Antifaschismus als imperialistische Ideologie
In der Zeitschrift profil[1] findet sich ein Interview mit dem Autor Martin Pollack unter dem Titel „Wir sind gut beraten, mit dem Schlimmsten zu rechnen!“. Als unehelicher Sohn eines auf der Flucht vor den Siegermächten des Zweiten Weltkriegs ermordeten Nazis namens Gerhard Bast sieht er sich von der faschistischen Vergangenheit unmittelbar betroffen und zur Wachsamkeit gegenüber der Gefahr des Faschismus auserkoren. Mit dem Schlimmsten zu rechnen, meint daher das Erstarken autoritärer und faschistischer Staatsformen, von welchen die Demokratie bedroht sei. Mit dem Schlimmsten rechnen allerdings auch jene, welche vor islamischem Faschismus warnen, weil demokratische Staaten dessen Gefahr unterschätzen und vor notwendigen Gegenmaßnahmen zurückschrecken würden. Wenn Herr Pollack feststellt: „In der Disziplin des Zuwartens sind wir leider Weltmeister“ (S. 62), so würden ihm darin Politiker der AFD und der FPÖ gewiss zustimmen, nur dass diese das zögerliche Vorgehen gegen den politischen Islam und die illegale Migration beklagen, während Pollack sich gerade die konsequente Bekämpfung solcher Parteien wünscht, die ihm als ausländerfeindlich sowie rassistisch und daher als rechtsextrem gelten. Pollack kann sich anscheinend Faschismus nur als Werk weißer Menschen vorstellen, während ihm die Vorstellung eines islamischen Faschismus als Propaganda rechter Islamophobie gilt. Daher hat er kein Problem damit, Russland als „mörderisches Regime“ (S. 64) zu bezeichnen, auch wenn er damit die Russenfeindschaft der Nazis fortsetzt. Hierin vermag er keine „Geschichtsvergessenheit“ (S. 62) zu erblicken, die doch die Gefahr in sich berge, dass nochmals passieren könnte, was nur durch die Beschäftigung mit der Geschichte zu vermeiden sei. Originalton Pollack: „Wir sind gut beraten und aufgefordert, uns mit der Geschichte zu beschäftigen und genau hinzusehen, was geschehen ist. Sonst passiert es abermals.“ (S. 62)

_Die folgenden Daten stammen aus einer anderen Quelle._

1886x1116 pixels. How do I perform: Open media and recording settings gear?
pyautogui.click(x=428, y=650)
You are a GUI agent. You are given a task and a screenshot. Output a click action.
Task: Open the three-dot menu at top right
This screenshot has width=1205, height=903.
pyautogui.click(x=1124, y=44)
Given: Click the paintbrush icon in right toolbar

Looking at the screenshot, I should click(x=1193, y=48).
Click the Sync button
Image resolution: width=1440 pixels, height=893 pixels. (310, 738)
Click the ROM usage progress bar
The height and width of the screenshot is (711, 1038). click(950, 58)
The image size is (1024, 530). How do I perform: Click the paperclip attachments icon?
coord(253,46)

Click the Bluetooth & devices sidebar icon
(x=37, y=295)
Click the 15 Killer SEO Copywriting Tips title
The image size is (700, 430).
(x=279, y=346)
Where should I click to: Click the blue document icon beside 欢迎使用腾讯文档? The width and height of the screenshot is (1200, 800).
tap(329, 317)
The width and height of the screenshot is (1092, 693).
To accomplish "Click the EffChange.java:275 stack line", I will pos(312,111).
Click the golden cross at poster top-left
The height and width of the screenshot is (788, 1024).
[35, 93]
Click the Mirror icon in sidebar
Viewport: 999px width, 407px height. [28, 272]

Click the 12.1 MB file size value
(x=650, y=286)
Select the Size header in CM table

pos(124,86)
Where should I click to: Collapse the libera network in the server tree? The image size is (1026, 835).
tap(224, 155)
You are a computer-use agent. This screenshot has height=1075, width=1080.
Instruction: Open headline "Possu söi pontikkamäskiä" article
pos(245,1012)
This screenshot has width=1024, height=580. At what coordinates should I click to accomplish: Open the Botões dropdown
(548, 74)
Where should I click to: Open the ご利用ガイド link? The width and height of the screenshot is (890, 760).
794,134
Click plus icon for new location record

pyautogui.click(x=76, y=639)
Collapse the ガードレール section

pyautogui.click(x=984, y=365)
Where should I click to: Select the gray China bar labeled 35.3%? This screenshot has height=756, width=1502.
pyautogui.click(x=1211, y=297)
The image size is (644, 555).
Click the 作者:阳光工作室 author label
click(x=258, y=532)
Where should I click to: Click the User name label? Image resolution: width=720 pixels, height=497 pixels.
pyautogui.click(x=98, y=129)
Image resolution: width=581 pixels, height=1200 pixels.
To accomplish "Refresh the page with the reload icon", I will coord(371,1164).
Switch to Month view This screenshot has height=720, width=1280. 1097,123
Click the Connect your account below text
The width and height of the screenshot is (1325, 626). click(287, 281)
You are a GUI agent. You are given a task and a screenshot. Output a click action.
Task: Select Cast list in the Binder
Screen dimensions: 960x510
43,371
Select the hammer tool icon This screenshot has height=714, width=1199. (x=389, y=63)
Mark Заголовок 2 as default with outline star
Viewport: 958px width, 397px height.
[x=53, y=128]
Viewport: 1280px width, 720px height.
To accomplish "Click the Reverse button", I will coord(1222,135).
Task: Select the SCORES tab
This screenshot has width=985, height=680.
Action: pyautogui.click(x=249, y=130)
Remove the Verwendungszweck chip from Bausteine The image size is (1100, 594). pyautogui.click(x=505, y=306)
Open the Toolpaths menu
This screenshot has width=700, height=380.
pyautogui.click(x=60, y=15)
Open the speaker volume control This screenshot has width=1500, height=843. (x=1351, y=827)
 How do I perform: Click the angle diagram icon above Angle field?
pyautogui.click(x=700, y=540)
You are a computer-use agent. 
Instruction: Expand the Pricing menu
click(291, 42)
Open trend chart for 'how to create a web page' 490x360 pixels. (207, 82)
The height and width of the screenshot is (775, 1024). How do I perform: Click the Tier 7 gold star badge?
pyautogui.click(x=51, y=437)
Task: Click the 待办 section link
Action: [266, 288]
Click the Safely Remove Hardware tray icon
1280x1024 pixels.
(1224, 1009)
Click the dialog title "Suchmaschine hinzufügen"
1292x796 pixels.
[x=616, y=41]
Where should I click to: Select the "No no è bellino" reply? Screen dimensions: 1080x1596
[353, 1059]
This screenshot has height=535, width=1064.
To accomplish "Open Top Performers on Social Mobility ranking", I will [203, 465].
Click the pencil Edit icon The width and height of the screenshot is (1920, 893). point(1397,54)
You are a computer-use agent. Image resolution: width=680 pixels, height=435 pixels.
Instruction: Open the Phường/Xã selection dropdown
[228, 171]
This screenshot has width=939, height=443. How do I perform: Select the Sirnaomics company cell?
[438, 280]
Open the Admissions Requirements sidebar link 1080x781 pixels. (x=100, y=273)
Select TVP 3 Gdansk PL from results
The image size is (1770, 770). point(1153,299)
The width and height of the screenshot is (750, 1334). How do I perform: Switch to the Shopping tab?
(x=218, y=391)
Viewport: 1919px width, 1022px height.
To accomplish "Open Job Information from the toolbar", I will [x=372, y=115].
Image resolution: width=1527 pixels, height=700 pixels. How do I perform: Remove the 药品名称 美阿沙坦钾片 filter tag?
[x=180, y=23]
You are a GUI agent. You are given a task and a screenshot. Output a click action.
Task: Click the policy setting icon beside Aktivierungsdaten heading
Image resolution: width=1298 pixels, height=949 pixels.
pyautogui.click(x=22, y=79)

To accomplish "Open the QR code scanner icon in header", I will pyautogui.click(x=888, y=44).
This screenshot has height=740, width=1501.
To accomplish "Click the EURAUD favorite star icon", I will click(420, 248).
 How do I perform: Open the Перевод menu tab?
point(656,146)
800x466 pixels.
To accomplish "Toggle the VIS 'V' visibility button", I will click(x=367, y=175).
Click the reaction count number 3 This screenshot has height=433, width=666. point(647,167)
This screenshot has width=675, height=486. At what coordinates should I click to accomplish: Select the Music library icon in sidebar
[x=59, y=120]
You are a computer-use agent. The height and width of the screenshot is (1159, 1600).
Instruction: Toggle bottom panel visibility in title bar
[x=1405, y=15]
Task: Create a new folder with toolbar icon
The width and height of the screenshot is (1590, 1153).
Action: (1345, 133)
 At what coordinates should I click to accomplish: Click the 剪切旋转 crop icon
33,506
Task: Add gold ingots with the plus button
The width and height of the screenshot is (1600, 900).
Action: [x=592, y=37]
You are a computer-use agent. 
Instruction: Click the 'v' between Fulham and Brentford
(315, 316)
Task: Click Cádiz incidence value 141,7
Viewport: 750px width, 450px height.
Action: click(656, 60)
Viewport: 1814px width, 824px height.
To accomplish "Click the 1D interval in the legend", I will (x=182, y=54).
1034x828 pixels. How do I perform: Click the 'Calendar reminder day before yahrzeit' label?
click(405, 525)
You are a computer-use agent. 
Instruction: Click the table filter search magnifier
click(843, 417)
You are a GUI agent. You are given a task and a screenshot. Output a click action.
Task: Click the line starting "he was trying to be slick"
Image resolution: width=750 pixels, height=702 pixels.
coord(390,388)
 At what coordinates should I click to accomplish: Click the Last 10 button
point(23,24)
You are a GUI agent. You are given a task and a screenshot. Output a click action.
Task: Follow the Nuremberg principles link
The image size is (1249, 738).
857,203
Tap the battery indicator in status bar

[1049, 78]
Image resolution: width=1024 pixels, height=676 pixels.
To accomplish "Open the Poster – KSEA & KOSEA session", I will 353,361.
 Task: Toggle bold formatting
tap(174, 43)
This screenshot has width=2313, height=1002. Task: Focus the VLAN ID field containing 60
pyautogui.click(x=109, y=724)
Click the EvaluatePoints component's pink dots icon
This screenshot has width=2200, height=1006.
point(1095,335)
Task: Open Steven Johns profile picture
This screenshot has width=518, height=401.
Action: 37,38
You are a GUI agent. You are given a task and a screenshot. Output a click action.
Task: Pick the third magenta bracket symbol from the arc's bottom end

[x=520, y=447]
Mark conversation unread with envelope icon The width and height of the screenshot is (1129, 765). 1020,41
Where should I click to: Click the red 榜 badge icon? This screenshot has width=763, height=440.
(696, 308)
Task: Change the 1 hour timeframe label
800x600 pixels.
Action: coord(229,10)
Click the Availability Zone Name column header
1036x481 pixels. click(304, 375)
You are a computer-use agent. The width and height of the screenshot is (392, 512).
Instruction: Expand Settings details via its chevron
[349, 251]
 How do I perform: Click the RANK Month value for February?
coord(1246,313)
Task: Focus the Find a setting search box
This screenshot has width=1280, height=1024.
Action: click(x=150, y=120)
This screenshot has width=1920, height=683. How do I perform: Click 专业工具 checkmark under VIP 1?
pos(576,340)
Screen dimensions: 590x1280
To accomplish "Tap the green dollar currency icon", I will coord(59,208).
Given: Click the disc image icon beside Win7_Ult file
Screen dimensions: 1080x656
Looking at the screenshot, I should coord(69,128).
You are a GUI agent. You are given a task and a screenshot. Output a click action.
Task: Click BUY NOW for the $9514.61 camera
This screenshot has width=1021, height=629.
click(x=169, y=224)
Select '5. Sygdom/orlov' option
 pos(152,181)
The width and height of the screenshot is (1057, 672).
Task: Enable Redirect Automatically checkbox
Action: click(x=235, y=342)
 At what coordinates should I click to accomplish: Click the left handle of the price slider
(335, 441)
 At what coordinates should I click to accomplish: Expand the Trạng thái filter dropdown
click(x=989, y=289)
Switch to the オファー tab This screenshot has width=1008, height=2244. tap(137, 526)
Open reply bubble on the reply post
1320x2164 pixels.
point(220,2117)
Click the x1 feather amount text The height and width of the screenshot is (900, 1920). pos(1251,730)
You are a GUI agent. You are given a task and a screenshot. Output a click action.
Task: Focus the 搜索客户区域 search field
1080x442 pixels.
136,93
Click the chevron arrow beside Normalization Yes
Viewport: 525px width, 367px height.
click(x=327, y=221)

Die Geschichte soll man sich also genau ansehen, weil nur dadurch die Gefahren zu erkennen seien, die in der Gegenwart bestehen. Das hört sich ungefähr so an, als wüsste Pollack an dieser Gegenwart gar nichts auszusetzen, wenn ihm nicht der Blick auf die Geschichte zur Verfügung stünde, der erst zeige, welche Gefahren diese Gegenwart aufweise und was hier erneut geschehen könnte. Dieser Gedanke ist insofern absurd, als einerseits die Gegenwart erst durch die Geschichte zu begreifen sei, andererseits aber diese Gegenwart erst begriffen werden muss, um eine Beziehung zur Geschichte herzustellen. Und hier kommt es sehr darauf an, welche Schlüsse sowohl aus vergangenen als auch aus gegenwärtigen Zuständen und Ereignissen gezogen werden. Der Blick auf die Geschichte klärt hier überhaupt nichts, denn es hängt immer von den Auffassungen des urteilenden Subjekts ab, welche Lehren es der Geschichte entnehmen will. Pollacks Hinweis, dass man genau hinsehen müsse, was passiert sei, nimmt die so zustande gekommene Differenz der Urteile zur Kenntnis, ohne deren Ursachen zu begreifen, und führt sie daher darauf zurück, wie genau die urteilenden Subjekte hingesehen haben. Allein der Umstand, dass für Pollack Russland als „Reich des Bösen“ gilt, ihm dabei aber keinerlei Übereinstimmung mit der Position der Nazis auffallen will, offenbart die Abhängigkeit seines historischen Blicks von seinen politischen Überzeugungen. Daher gilt ihm Russland als Wiedergänger des Nazi-Reichs, weil es ohnehin schon zu Zeiten der Sowjetunion genau wie dieses eine Diktatur gewesen sei und sich wieder zu einer autoritären Herrschaft entwickle. Dass die zahlreichen NGOs imperialistischer Mächte wegen ihrer Zersetzung der politischen Stabilität Russlands inzwischen großteils verboten oder staatlicher Kontrolle unterworfen sind, reicht ihm als Beweis für die Anklage Russlands als autoritäres Regime. Der Krieg in der Ukraine bestätigt erst recht seine Auffassung, dass hier eine Nation mit imperialistischen Ambitionen am Werk sei, die mit Gewalt darauf reagiere, dass sie den Herausforderungen einer freien Gesellschaft nicht gewachsen sei.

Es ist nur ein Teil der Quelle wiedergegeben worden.